About this exercise:
Return, exactly and with nothing added, the line with "Viewport: 310px width, 213px" together with all lines after it through the end of the data below. No pictures belong in the copy.

Data excerpts:
☆ ☆ ☆ ☆ ☆

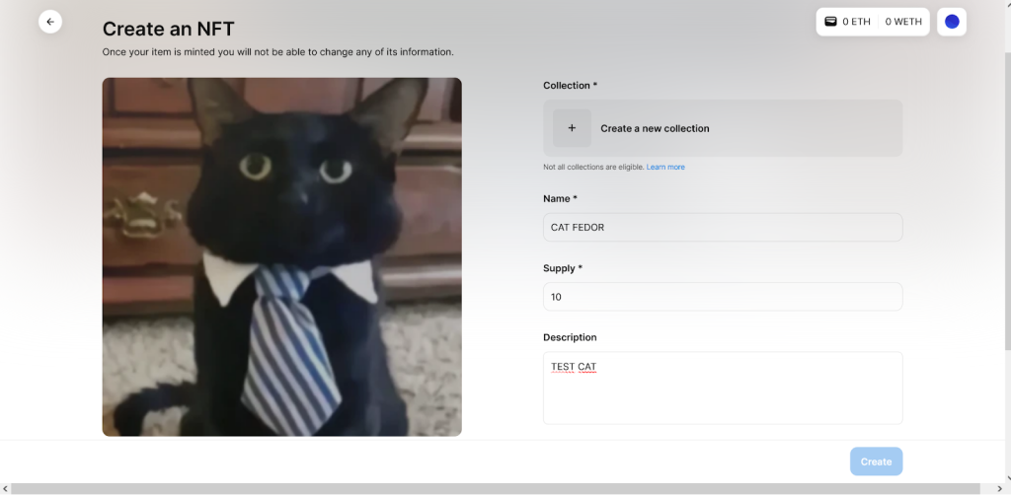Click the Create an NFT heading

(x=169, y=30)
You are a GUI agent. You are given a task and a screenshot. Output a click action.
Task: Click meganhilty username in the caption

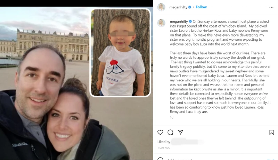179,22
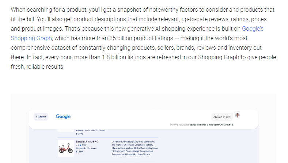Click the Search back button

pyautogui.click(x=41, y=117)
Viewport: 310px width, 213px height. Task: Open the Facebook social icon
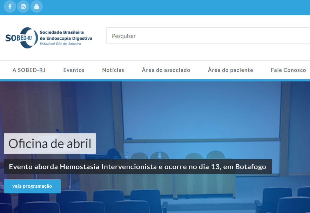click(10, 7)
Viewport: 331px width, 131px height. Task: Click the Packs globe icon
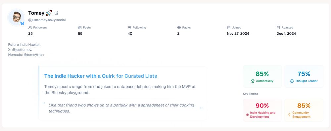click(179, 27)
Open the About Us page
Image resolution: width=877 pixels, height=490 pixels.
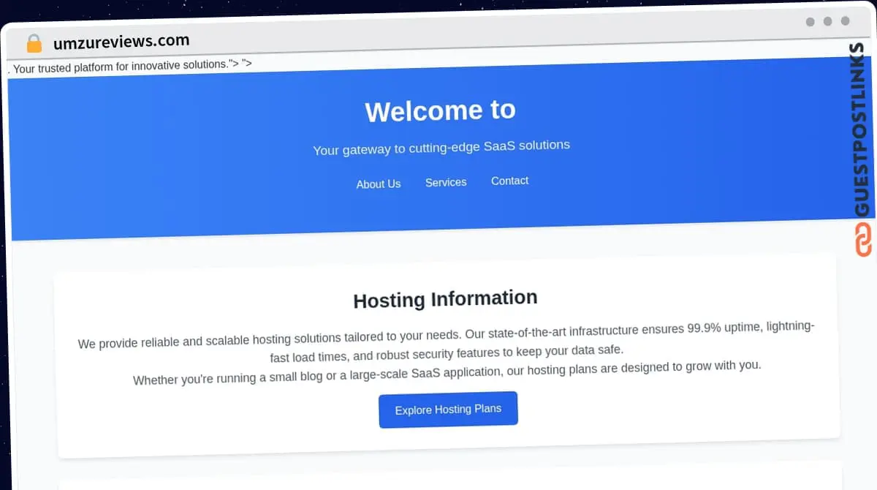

☆ ☆ ☆ ☆ ☆

Answer section:
Viewport: 310px width, 213px height. Task: Open the Facebook social icon
click(10, 7)
Viewport: 331px width, 131px height. Task: Click the Packs globe icon
click(179, 27)
Open the About Us page
Image resolution: width=877 pixels, height=490 pixels.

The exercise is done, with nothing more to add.